Примчавшись на Спасопесковский, мы застали там Жемчужных, Осю, Наташу, Леву Гринкруга. Лиля была у Ежова.
Ждали мы довольно долго. Волновались ужасно.
Лиля приехала на машине ЦК Взволнованная, розовая, запыхавшаяся, она влетела в переднюю. Мы окружили ее. Тут же, в передней, не раздеваясь, она прочла резолюцию Сталина, которую ей дали списать…
Мы были просто потрясены. Такого полного свершения наших надежд и желаний мы не ждали. Мы орали, обнимались, целовали Лилю, бесновались.
По словам Лили, Ежов был сама любезность. Он предложил немедленно разработать план мероприятий, необходимых для скорейшего проведения в жизнь всего, что она считает нужным. Ей была открыта зеленая улица.
Те немногие одиночки, которые в те годы самоотверженно занимались творчеством Маяковского, оказались заваленными работой. Статьи и исследования, которые до того возвращались с кислыми улыбочками, лежавшие без движения годы, теперь печатали нарасхват. Катанян не успевал писать, я — перепечатывать и развозить рукописи по редакциям.

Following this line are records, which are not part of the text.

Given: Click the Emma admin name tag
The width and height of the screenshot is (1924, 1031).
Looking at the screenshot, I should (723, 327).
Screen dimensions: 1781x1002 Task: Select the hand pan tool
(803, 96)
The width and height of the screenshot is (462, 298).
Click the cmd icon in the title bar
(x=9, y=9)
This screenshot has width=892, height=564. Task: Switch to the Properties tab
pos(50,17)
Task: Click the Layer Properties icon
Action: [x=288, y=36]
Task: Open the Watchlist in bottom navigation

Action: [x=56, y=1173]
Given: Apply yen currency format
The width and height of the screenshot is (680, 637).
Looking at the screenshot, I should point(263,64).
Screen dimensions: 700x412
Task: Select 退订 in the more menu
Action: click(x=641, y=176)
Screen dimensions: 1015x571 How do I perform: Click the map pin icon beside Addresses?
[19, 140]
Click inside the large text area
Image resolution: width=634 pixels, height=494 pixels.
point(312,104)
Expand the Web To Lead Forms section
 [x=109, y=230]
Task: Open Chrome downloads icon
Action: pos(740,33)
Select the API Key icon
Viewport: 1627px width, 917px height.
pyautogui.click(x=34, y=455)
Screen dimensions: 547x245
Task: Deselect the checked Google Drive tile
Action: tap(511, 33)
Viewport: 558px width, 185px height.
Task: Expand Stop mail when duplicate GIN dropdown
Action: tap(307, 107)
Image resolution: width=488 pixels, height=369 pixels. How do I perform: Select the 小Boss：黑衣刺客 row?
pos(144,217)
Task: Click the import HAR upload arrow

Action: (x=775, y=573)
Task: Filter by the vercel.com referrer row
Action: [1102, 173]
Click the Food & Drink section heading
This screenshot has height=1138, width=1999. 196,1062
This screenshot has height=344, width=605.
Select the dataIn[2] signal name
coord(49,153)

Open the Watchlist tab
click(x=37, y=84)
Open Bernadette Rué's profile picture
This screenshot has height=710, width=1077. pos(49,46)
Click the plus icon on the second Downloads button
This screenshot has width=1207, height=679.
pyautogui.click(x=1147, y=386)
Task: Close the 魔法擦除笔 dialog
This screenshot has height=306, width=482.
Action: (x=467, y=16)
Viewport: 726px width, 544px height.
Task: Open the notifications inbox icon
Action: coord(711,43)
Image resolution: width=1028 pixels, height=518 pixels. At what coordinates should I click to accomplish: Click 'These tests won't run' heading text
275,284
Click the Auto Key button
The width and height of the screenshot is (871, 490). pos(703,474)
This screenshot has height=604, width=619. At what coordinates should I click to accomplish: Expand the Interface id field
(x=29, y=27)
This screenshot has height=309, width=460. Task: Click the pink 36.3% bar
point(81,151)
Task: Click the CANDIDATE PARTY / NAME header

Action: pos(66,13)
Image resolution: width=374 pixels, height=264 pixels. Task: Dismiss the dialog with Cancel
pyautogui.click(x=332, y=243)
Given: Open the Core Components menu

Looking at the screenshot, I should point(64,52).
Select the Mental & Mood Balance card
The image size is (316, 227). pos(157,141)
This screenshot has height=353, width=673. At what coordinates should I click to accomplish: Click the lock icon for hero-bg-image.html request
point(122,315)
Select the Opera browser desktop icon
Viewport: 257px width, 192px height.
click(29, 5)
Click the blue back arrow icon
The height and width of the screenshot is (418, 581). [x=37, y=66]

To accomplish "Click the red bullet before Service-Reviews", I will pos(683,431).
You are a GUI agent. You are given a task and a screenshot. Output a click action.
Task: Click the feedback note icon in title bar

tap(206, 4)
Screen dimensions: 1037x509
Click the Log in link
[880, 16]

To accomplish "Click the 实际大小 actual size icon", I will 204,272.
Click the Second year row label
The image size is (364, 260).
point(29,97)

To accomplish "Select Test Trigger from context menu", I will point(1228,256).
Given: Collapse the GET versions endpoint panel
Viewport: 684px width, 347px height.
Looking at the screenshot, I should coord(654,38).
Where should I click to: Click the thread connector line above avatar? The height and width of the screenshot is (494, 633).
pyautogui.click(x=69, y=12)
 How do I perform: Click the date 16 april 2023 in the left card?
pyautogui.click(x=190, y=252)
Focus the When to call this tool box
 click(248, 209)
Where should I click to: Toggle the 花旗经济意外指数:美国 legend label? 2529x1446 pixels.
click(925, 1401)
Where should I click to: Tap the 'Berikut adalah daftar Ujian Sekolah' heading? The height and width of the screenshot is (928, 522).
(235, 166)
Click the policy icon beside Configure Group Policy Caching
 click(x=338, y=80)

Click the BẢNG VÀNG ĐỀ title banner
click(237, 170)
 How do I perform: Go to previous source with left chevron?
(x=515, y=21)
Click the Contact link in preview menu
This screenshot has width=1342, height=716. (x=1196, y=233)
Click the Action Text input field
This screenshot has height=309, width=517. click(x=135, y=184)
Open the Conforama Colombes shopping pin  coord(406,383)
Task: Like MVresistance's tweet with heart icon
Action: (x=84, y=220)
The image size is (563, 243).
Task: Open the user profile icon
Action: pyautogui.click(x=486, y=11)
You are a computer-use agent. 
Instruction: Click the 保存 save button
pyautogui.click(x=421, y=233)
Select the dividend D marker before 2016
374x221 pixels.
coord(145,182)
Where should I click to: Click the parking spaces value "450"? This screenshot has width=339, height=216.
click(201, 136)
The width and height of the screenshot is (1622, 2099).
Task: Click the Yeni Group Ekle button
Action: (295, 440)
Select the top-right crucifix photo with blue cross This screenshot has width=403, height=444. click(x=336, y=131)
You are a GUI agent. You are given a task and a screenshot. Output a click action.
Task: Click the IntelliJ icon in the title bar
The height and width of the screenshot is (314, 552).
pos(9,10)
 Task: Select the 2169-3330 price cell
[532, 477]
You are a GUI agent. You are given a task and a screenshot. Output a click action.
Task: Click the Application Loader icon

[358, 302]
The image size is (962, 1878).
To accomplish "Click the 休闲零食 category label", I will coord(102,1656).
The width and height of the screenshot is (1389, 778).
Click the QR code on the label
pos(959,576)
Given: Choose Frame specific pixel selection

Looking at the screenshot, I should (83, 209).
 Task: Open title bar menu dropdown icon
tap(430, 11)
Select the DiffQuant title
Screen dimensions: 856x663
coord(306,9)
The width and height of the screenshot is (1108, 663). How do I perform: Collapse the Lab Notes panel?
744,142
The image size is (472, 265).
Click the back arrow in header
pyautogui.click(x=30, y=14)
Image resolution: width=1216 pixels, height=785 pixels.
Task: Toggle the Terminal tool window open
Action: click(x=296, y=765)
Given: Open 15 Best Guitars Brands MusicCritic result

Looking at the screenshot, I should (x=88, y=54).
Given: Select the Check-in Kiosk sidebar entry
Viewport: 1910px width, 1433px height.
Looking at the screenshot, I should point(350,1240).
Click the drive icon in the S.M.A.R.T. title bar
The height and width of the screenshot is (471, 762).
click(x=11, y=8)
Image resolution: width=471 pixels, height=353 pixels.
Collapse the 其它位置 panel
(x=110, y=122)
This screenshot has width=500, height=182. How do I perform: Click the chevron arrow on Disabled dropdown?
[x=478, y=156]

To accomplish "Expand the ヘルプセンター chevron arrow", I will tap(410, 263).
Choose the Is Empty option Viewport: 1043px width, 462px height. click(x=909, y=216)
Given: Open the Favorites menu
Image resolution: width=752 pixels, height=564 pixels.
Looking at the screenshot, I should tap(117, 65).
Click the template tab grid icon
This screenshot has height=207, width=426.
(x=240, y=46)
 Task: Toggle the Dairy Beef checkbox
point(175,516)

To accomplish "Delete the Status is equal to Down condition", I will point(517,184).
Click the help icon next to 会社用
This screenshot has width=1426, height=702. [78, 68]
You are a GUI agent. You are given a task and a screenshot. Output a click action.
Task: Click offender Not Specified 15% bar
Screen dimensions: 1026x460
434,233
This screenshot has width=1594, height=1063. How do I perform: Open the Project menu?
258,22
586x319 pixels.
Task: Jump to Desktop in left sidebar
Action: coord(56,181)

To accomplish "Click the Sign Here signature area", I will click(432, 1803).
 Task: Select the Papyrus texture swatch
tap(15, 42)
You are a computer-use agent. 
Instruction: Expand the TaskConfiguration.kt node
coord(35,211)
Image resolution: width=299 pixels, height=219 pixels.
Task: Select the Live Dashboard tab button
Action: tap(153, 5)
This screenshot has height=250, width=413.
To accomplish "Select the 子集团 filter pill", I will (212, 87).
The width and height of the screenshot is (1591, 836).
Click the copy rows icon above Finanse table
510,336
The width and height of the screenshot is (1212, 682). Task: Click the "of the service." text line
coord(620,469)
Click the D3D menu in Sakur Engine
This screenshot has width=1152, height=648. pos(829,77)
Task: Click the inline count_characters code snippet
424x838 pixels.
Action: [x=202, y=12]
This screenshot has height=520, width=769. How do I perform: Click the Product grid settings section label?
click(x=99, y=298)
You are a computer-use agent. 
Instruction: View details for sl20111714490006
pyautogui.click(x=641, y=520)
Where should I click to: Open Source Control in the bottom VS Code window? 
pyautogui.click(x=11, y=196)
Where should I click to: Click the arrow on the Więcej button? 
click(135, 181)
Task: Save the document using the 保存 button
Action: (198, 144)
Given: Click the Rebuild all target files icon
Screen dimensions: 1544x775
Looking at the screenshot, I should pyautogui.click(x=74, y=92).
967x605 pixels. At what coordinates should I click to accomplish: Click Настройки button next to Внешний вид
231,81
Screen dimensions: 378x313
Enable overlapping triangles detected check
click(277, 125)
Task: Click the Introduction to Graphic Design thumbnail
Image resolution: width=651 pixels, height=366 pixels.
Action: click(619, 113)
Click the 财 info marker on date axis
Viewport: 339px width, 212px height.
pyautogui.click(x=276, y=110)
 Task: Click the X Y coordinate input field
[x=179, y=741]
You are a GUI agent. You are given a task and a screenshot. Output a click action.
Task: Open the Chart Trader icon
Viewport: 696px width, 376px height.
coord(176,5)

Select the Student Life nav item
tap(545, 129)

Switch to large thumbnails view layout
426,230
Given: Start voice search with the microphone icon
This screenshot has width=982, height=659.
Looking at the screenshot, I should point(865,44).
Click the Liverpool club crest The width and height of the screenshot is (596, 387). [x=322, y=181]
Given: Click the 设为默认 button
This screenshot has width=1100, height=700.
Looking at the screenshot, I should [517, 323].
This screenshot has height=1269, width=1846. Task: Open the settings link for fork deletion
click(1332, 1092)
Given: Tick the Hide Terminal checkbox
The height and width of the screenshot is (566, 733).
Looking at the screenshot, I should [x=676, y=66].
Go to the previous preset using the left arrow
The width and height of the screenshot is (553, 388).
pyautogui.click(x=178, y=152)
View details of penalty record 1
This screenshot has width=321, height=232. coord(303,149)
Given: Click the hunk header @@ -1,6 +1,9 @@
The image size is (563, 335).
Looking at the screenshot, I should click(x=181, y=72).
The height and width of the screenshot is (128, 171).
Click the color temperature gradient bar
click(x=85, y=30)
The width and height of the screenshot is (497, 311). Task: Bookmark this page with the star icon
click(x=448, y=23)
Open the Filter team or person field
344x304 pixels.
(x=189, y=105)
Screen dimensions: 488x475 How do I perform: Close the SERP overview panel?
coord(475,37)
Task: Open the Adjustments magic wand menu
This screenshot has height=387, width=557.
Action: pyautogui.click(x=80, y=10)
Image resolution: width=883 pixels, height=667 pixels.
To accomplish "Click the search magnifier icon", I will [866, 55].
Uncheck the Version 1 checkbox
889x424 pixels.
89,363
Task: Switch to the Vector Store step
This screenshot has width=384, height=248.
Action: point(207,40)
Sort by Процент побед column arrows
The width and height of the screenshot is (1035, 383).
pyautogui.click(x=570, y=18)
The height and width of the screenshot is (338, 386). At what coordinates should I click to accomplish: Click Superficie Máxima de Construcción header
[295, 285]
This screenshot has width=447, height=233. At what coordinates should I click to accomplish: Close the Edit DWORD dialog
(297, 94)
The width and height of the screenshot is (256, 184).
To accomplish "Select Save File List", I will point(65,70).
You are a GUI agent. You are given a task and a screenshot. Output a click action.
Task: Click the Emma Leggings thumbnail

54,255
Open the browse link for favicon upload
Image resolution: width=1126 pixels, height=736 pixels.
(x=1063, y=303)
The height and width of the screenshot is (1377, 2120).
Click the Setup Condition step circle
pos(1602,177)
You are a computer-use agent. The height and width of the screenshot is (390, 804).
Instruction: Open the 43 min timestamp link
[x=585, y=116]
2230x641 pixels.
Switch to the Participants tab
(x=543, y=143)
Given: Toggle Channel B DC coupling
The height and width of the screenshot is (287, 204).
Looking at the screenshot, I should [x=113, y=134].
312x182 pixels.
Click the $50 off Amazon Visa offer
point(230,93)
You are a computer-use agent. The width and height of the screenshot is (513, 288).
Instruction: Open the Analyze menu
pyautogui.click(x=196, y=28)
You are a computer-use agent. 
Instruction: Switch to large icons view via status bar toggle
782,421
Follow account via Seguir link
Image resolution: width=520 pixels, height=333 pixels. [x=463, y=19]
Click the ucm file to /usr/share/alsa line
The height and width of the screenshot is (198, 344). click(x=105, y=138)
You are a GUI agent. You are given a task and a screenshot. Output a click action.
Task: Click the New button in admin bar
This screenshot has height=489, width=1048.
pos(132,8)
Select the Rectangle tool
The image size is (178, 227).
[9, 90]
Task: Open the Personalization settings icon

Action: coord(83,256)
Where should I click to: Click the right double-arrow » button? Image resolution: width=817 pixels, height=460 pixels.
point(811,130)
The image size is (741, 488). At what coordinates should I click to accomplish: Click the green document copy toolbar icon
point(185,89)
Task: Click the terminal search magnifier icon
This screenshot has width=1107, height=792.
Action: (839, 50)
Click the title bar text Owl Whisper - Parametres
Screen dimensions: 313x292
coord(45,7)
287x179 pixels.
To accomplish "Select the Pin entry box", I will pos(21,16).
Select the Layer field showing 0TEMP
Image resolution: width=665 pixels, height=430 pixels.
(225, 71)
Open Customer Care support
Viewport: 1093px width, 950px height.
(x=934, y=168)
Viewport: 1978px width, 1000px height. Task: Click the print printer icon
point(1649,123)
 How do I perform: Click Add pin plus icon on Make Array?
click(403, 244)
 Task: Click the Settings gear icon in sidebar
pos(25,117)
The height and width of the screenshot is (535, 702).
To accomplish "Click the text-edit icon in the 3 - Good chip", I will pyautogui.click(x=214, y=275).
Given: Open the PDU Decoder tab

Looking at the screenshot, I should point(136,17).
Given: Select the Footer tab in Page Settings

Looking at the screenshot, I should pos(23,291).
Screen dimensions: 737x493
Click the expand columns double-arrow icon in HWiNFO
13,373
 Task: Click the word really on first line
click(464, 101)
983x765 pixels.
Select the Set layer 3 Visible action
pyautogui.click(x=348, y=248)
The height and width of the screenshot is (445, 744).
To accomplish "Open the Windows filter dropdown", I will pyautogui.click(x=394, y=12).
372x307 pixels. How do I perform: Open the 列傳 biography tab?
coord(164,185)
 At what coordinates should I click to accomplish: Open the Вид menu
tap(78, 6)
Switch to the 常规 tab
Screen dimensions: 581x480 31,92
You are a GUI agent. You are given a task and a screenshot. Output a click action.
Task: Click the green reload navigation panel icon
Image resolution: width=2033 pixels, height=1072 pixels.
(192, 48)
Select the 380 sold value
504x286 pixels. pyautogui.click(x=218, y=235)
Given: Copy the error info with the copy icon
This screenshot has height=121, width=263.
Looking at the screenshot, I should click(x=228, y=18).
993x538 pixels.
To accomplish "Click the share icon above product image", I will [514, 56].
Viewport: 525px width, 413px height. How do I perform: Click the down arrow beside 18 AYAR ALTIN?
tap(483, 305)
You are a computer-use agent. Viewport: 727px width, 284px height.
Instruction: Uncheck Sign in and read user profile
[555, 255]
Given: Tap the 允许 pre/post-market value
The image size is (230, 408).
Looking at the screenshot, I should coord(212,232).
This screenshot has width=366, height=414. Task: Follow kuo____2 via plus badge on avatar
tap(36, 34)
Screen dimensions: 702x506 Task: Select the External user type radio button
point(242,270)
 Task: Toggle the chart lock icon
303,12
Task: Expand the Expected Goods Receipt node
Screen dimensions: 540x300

Так началось посмертное признание Маяковского.
У них не было никаких сомнений, что теперь и однотомник выйдет, и большое, многотомное собрание сочинений Маяковского мгновенно сдвинется с мертвой точки, и музей будет создан, и Триумфальная площадь в Москве станет площадью Маяковского.
Все это сбылось в самое ближайшее время. Так что ликовали они вроде не зря.
Довольно скоро, однако, выяснилось, что не ликовать им надо было по поводу всех этих, как по мановению волшебного жезла свершившихся их надежд, а печалиться. И даже не просто печалиться, а впасть в смертельную тоску.
► Маяковского стали вводить принудительно, как картофель при Екатерине. Это было его второй смертью. В ней он не повинен.
С ПАРОХОДА СОВРЕМЕННОСТИ
Те, кто, читая резолюцию Сталина, ликовали, орали, обнимались и целовались, на эту реплику Пастернака, естественно, не могли не обидеться. И обиды своей не утаили.
Был, например, такой случай:
►…Дело было в Переделкине в конце пятидесятых. ЛЮ и Кирсанов, гуляя, шли мимо дачи Пастернака и заметили его в саду с лопатой в руках…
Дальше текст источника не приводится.